Manchmal wünschte er sich, Rada wäre tot.
Denn am Leben zu sein und zu tun, was sie tat, musste schlimmer sein als der Tod.
Wenn ich nur wüsste, wo sie ist.
Deshalb war er hergekommen.
Um einen Hinweis zu finden.
Aber das war nicht alles.
In seiner Jackentasche steckten noch andere Bilder. Alles Frauen. Alle jung.
Diese Frauen waren nicht mit ihm verwandt, aber das spielte keine Rolle. Es gab eine andere Verbindung. Eine starke Verbindung. Das reichte ihm.
Mecho hatte nicht die leiseste Ahnung, in welchem Teil der Welt sich die Frauen befanden.
Und es war eine große Welt.
Er brauchte Hilfe.
Heute Nacht würde er versuchen, sich Hilfe zu besorgen.
Eine Stunde verstrich, dann öffnete sich das Tor. Der SUV kam heraus, und das Tor schloss sich wieder.
Der zweite SUV blieb stehen, wo er war, während sich der erste Wagen dem Tor des Gewerbeparks näherte. Es öffnete sich automatisch, und der Wagen jagte hindurch.
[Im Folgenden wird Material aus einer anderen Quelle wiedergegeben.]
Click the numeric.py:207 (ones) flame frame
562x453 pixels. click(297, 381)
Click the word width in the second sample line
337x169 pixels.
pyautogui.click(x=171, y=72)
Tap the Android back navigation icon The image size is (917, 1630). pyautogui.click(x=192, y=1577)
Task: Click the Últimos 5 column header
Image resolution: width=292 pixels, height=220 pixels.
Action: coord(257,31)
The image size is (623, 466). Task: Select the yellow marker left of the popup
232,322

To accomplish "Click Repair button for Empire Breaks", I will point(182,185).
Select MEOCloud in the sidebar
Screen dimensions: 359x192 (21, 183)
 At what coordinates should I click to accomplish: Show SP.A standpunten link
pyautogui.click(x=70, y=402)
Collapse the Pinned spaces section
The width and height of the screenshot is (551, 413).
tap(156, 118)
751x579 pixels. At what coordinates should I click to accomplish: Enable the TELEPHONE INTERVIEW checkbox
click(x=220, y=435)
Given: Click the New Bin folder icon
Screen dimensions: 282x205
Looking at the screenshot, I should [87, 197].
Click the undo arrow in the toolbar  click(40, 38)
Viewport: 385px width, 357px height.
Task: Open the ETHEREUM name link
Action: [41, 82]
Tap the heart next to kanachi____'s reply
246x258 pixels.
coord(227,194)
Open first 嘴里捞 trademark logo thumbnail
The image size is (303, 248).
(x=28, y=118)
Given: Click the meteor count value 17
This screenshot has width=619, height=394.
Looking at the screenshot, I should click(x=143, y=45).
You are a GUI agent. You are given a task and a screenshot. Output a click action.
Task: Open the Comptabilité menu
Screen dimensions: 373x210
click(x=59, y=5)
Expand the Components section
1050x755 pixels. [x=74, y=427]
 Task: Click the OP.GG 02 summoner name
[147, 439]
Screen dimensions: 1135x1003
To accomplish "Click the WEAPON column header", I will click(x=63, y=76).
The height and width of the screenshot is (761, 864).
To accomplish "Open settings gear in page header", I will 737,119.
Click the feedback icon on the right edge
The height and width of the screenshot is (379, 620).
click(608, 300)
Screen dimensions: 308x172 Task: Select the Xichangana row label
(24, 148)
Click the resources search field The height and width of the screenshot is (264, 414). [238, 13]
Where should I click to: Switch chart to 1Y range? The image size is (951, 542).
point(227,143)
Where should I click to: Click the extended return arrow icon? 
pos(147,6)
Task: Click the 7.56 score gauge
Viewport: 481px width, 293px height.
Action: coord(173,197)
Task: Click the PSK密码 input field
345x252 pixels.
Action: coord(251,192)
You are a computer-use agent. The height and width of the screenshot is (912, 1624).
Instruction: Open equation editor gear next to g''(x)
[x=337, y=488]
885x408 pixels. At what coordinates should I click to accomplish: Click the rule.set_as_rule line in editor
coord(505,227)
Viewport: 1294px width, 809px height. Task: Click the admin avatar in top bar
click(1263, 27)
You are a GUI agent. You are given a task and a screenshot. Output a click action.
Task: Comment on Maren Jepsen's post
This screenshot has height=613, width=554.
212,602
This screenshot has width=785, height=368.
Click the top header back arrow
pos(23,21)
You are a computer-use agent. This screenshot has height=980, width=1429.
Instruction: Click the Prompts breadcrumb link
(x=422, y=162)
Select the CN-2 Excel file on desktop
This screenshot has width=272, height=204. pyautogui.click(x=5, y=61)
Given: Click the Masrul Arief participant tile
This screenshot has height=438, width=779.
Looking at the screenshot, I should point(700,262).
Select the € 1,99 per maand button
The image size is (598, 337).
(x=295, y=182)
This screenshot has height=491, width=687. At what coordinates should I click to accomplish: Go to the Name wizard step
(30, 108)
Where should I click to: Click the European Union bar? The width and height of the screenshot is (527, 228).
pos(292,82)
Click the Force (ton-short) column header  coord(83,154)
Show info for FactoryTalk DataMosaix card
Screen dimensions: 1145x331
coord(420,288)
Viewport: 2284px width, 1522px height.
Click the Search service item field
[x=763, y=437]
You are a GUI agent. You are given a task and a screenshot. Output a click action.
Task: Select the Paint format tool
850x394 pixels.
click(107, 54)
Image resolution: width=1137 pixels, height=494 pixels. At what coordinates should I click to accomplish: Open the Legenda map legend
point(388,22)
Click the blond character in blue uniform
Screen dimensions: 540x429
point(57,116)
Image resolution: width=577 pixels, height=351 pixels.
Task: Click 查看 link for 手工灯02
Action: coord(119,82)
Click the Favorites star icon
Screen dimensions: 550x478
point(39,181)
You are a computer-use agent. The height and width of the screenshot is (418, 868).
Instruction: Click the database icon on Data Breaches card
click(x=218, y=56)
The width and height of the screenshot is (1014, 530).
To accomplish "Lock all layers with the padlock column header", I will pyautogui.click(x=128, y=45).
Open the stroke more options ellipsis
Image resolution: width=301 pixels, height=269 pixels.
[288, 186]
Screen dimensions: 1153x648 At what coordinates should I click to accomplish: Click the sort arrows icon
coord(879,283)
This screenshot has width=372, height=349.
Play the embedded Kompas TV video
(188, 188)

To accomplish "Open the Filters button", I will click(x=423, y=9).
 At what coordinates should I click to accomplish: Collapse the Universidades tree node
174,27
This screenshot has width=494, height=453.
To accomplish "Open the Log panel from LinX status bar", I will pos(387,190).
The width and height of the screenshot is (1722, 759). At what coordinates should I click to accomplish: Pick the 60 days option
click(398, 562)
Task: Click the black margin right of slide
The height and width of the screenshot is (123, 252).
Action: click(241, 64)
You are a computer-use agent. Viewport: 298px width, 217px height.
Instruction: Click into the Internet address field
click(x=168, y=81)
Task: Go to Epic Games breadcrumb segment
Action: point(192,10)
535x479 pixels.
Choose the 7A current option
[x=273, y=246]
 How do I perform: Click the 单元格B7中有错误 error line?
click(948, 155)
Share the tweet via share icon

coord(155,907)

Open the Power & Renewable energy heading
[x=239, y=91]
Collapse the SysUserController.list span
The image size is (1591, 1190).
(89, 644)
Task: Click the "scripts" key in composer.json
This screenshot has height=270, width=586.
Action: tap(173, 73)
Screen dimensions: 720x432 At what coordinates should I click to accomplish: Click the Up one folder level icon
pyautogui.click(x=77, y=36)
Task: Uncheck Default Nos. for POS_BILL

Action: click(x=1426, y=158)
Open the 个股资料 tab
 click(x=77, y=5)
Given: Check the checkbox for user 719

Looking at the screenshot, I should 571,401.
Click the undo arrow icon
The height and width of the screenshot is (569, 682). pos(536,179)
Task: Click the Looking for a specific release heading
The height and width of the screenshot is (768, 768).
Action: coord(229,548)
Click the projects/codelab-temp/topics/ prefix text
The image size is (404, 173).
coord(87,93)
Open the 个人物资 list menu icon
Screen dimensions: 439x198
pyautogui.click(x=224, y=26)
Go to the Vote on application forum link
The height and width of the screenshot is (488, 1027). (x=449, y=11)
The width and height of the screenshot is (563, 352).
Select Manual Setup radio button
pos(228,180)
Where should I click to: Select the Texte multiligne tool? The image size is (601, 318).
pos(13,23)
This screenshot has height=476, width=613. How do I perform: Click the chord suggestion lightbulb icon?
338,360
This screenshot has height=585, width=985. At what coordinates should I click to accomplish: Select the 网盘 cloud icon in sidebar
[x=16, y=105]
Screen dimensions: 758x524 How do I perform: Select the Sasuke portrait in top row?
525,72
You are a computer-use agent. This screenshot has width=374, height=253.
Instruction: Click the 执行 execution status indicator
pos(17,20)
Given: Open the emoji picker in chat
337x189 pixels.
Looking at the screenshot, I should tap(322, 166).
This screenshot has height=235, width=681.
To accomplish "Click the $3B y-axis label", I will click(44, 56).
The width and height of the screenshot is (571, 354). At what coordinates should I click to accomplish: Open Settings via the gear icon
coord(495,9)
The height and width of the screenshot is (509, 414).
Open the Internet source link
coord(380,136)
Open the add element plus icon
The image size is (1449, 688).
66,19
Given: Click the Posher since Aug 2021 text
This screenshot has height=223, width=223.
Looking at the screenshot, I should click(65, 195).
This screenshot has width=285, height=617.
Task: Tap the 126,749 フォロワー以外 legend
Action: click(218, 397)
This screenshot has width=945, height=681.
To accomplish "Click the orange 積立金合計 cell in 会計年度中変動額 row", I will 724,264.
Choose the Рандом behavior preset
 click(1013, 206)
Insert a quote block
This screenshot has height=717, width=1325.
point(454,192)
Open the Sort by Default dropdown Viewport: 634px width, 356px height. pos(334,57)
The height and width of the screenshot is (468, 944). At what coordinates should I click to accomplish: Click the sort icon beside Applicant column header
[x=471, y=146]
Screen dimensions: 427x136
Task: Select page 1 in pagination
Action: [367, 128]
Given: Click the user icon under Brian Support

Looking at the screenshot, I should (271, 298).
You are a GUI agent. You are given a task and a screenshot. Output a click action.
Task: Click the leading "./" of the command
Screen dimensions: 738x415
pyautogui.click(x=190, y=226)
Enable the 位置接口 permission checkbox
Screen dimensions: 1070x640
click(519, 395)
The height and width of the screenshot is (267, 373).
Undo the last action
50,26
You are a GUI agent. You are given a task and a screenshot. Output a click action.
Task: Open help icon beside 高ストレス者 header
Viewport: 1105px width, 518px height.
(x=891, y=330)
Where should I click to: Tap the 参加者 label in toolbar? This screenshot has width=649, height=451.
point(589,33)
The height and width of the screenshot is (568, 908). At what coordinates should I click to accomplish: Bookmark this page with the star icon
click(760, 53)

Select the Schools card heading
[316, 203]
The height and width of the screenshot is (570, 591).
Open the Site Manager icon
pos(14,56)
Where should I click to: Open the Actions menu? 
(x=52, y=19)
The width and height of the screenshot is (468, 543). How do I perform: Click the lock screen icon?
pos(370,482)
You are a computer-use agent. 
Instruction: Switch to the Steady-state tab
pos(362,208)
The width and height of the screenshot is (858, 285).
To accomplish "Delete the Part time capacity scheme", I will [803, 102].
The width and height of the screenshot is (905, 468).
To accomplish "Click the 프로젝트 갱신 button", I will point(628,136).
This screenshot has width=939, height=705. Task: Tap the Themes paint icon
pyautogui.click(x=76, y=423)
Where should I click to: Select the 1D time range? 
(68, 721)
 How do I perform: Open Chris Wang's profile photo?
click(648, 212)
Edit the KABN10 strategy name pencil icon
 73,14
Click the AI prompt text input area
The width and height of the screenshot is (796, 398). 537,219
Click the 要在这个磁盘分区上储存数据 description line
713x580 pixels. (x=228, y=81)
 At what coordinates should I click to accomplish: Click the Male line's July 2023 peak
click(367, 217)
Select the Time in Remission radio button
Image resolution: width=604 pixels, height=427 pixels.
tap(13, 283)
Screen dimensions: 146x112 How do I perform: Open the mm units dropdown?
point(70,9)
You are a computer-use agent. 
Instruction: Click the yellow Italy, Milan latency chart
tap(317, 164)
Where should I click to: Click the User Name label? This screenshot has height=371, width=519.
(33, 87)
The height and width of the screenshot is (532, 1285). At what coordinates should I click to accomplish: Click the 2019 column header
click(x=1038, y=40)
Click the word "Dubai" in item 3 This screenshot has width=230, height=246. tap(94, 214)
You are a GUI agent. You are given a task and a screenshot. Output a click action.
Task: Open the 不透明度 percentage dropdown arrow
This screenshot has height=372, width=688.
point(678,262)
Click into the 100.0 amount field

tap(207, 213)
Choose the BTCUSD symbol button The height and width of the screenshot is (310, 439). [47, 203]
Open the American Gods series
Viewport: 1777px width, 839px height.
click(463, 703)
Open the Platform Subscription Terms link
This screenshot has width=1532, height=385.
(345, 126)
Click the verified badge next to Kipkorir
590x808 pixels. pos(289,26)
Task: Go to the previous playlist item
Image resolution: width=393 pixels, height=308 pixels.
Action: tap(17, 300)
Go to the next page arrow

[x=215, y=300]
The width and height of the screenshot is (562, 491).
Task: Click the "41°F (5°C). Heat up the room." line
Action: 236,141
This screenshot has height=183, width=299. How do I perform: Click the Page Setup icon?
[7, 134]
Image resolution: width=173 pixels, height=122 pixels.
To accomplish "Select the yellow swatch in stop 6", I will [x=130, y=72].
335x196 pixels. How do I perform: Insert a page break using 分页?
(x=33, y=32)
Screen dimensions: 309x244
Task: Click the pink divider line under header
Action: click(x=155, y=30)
Mecho wusste, dass in dem SUV vier Männer saßen.
Als er seinen Motorroller anließ, um ihnen zu folgen, war es ihm egal, welcher der vier Männer ihm helfen würde.
Einer würde ihm helfen. Er würde sie sich vornehmen, bis er den Richtigen gefunden hatte. Für Mecho waren sie keine Menschen. Genauso wenig, wie die Fracht im Lastwagen für sie Menschen waren.
Diese Männer existierten nur noch, um von Mecho für seine Ziele benutzt zu werden. Auf welche Weise, entschied er allein.
In gewisser Hinsicht war auch er Geschäftsmann.
Nur dass sein Profit nicht in Geld gezählt wurde.
Er wurde in Gerechtigkeit gezählt.
Er wurde in Vergeltung berechnet.
In Mechos Fall war beides dasselbe.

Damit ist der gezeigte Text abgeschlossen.